This morning when I jumped out of the shower to write down a thought, it wasn’t a line for a poem. It was another place where I might spread the world about QUINCE, ROSE, GRACE OF GOD. https://www.fernwoodpress.com/2024/07/18/quince-rose-grace-of-god/ . These are now the sparks that begin my actions. This is what it means to live in beginner’s mind, to be open to the flow of new ideas. In the spirit of such openness, the effort it takes to learn a new skill generates energy. This is where the weight of failure lifts and growth can occur. Once I have a stack of books in front of me, the most efficient way to lift their weight is to give them away or sell them.

 

This requires a new perspective. When a friend suggested that her writing, and by extension my writing, was a gift to the world, my silent response was, “Yours, sure.” Will I be forever surprised when someone says “Thank you.” when I hand them a book? How could my attempt, to experience a consciousness beyond my daily experience, by submersing myself in words, mean anything to anyone else? At the heart of my urge to write are many needs:

 

1.      To record my life for myself

2.      To release pain and resolve confusion

3.      To claim a place in each shifting landscape

4.      To engage with the work of writers who speak to me

5.      To make myself heard

6.      To reach out from behind my wall of books to be read and be seen.

 

To fill at least some of these needs requires that I discover meaning in my words that will make them worth sharing.

 

To think of my writing as a gift to others means moving into the mind of a child, where “I’m a lonely little petunia in an onion patch.” (from Captain Kangaroo) can become “This little light of mine, I’m gonna let it shine.” Never mind that I have to take on Southern culture on the issues of a woman’s place and the value of humility.

 

It took three years from acceptance to publication for QUINCE, ROSE, GRACE OF GOD. I was never sure it would happen. I had no idea that there was so much preparatory work I could be doing.  So now that the book is out and I’m just beginning that work, in the background I hear the chorus of “Day late, dollar short.” and “That boat done sailed.”

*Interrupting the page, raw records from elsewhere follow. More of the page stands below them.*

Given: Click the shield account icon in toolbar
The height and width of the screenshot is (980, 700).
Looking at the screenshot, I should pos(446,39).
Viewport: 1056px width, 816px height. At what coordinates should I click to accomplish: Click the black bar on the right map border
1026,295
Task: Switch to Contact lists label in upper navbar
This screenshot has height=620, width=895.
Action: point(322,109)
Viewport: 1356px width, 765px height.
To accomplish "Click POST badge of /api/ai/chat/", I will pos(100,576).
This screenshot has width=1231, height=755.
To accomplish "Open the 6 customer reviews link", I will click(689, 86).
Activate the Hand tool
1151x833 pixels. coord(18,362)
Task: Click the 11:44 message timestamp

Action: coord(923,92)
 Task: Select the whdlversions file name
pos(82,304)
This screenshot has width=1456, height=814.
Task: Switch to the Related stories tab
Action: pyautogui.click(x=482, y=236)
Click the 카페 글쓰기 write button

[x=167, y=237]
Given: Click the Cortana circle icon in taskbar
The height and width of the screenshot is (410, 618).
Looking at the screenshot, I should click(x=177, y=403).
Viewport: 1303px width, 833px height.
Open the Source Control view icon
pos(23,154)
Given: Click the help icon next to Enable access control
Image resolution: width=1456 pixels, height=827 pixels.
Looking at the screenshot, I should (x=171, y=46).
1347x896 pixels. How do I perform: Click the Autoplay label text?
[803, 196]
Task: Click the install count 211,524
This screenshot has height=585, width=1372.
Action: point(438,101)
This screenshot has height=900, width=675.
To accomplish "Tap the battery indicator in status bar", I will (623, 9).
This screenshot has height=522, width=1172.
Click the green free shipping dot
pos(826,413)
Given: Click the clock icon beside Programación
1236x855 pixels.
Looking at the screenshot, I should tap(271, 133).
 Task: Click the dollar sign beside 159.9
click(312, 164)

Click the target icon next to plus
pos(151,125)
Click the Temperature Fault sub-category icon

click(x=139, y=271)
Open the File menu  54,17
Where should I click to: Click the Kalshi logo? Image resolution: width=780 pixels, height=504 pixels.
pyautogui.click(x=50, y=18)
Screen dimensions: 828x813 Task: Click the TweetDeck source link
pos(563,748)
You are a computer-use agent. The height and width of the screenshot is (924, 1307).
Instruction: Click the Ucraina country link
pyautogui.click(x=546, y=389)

Research skills I learned during my years at Berkeley’s Masters of Library and Information Studies have been useful. Creative solutions. Family bred stubbornness also comes in handy. I use the long and relatively inexpensive reach of email to send out my messages.

 

For one brief flash I thought I might even have caught a glimpse of social media nirvana. After a bookstore in the Bay Area agreed to stock the book, I began to let people there know where the book would be locally available. After decades of supporting independents, I thought it was time to share the love around. A friend went to inquire and was told the book had not arrived yet. It was being shipped from Tennessee. (From a publisher in Oregon to a distributor in Tennessee back to the West Coast, that’s a dysfunctional supply chain.)

 

However, the part of this story that deals with sales nirvana is related to this dear friend’s attempt to talk up the book with the guy at the counter, saying how I have connections with the Bay Area poetry community, etc. She showed him the book’s Amazon page on her phone, and said, “It’s listed 79 in “Best Sellers in Poetry About Places.”  She noted that it is currently higher on that list than a bunch of famous poets, like Tomas Tranströmer and Ada Limón!

 

The whole thing seemed so funny to me that I thought it would make an inspired sales pitch. Humor sells. I quickly posted on social media about my exalted place on the list, while adding that I would never have discovered the connection as I don’t follow popularity contests related to books. I closed by indicating I would check in the morning to see if it had risen to 78 with a bullet!

 

The next morning I realized that I should have verified the listing on Amazon before I posted. My place in the listing, for any number of unknown reasons, was somewhat less exalted. Back at my postings, with only three responses, I confessed my overenthusiasm, but did not delete the post in spite of feeling a bit ashamed. No blaze of attention.

 

So I am back to one email at a time, one local open reading at a time.